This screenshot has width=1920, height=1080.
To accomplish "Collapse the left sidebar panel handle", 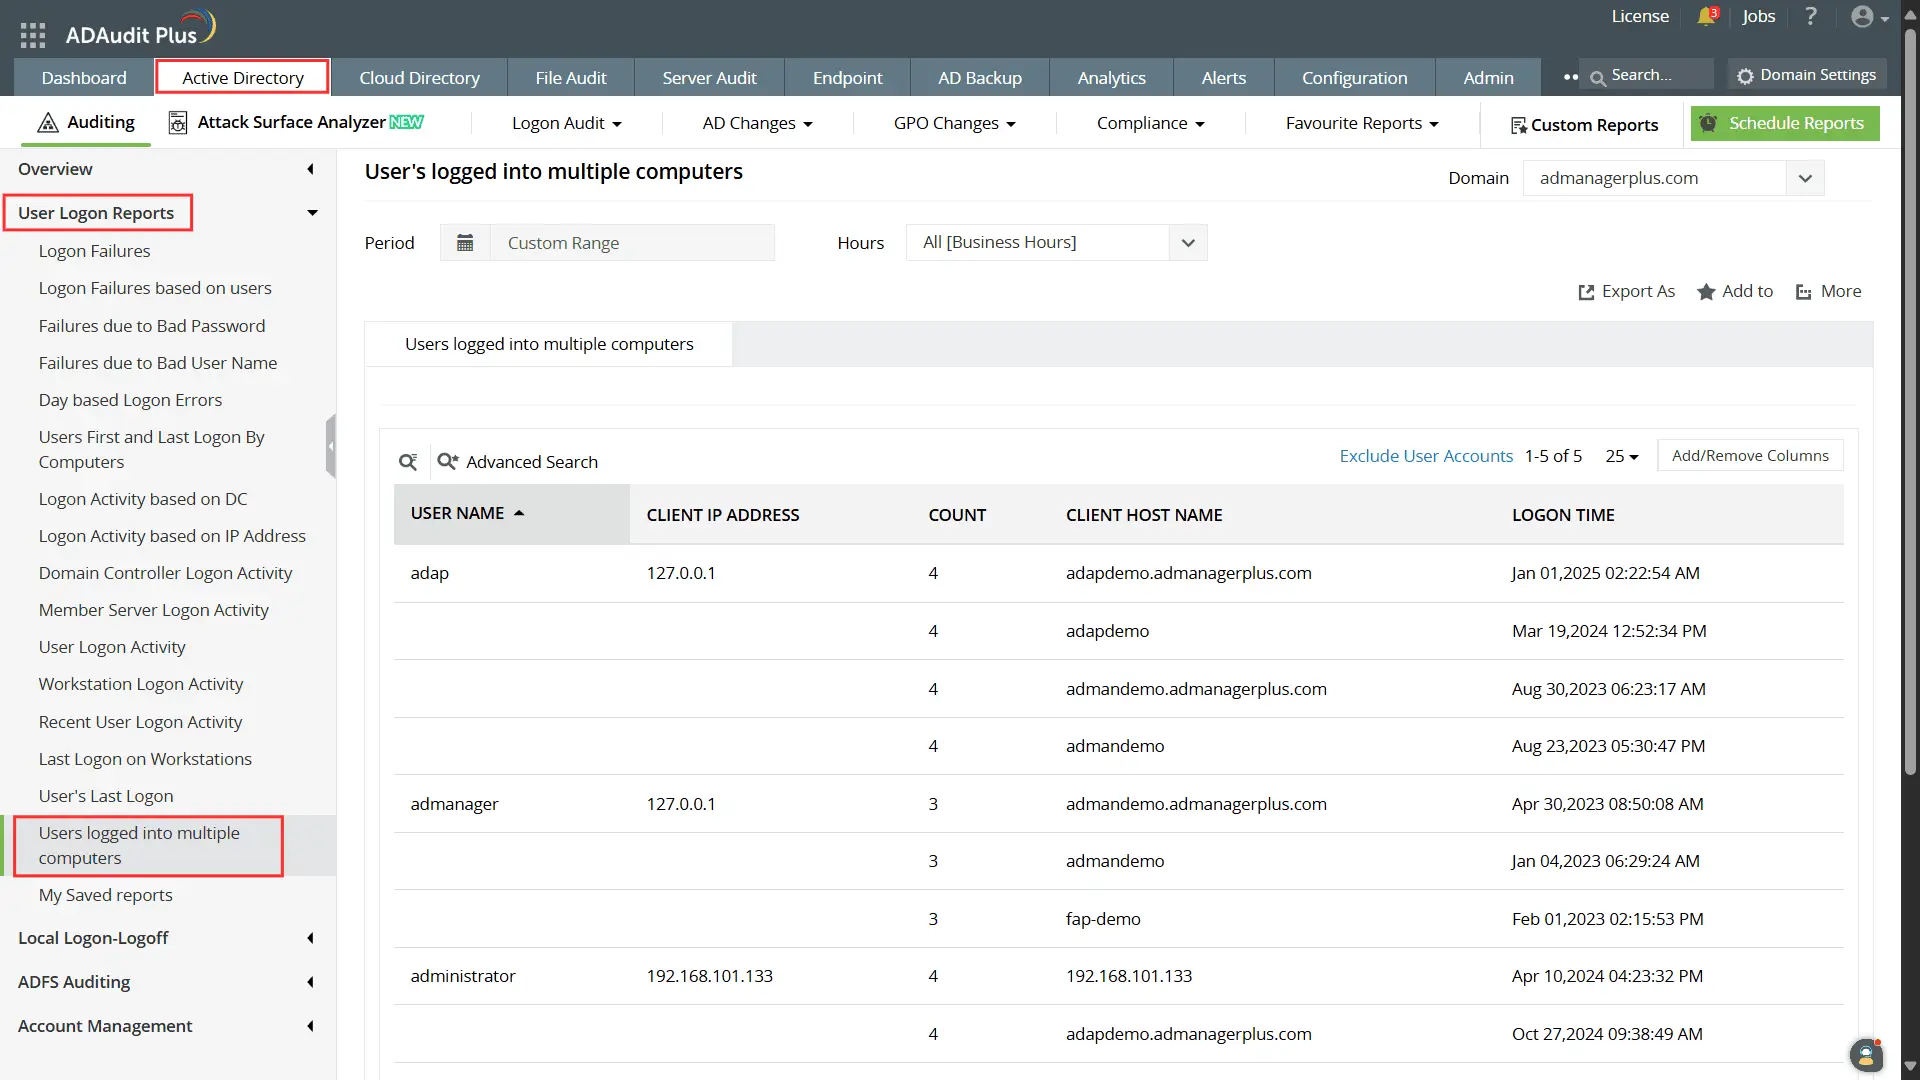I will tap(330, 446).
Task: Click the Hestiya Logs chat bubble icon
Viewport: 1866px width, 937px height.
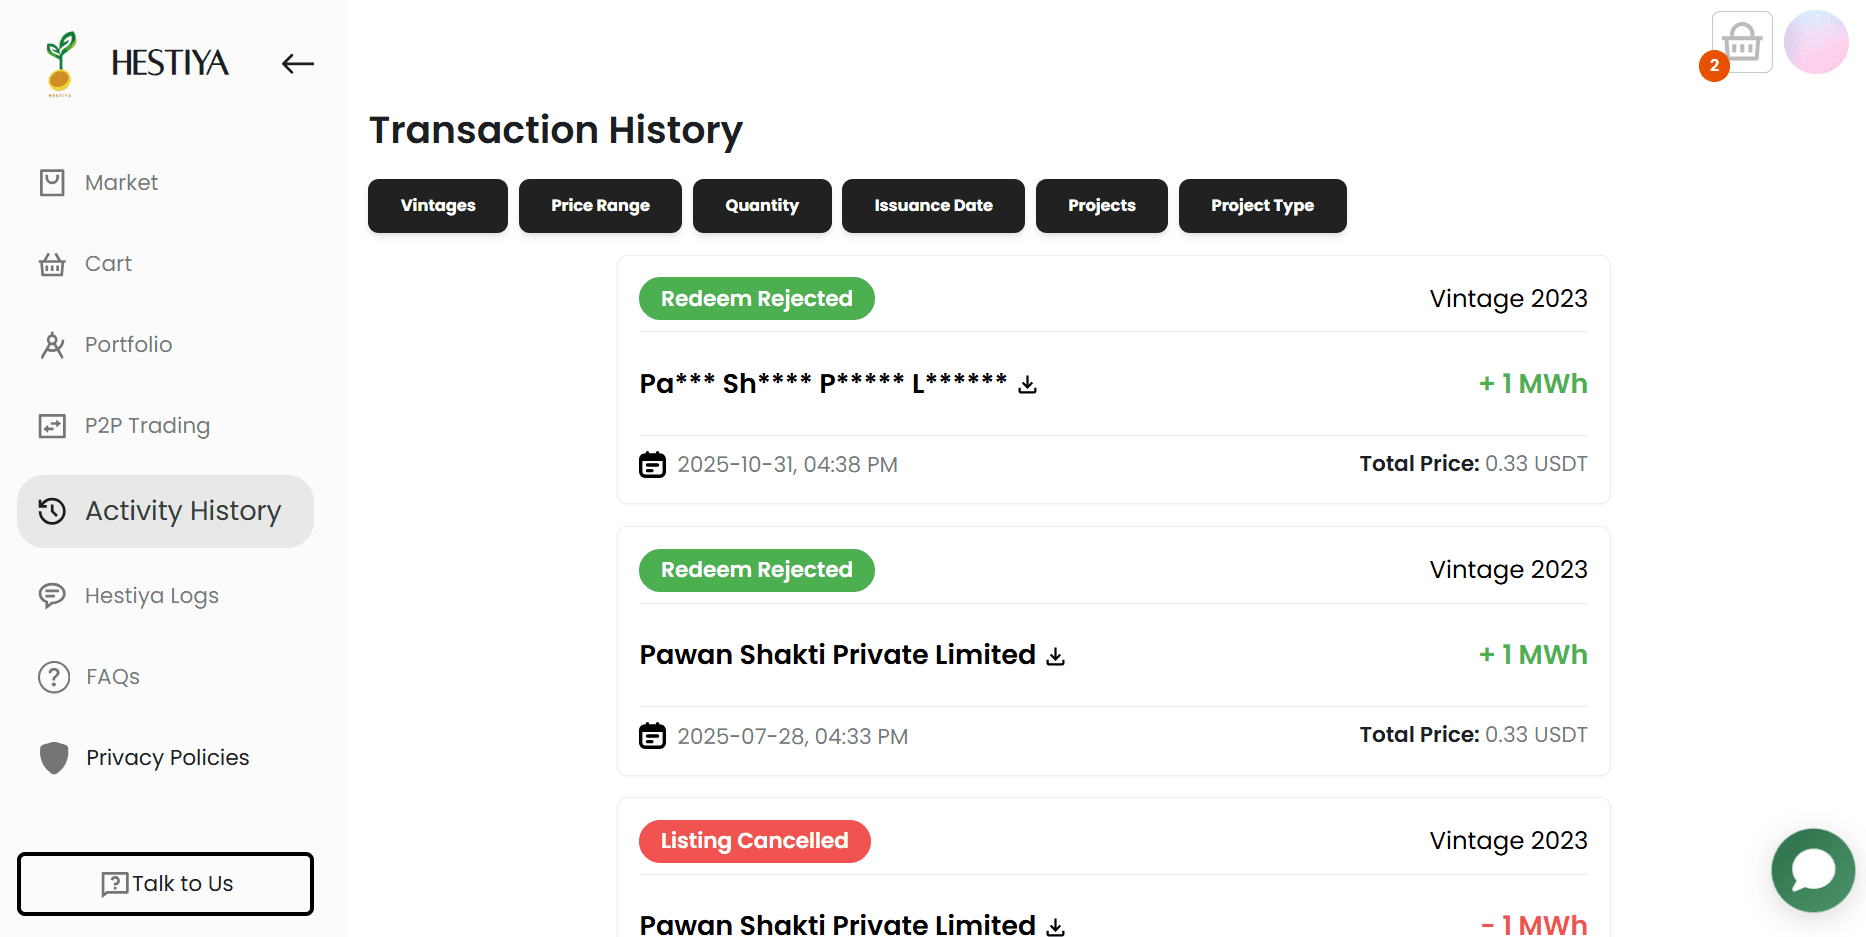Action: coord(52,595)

+++++

▶ _Required action_
Print, exactly and without pictures, the lines from the one holding "Task: Click the Hestiya Logs chat bubble icon" through the last line of the entries above, both included.

▶ _Your solution_
Task: Click the Hestiya Logs chat bubble icon
Viewport: 1866px width, 937px height.
Action: coord(52,595)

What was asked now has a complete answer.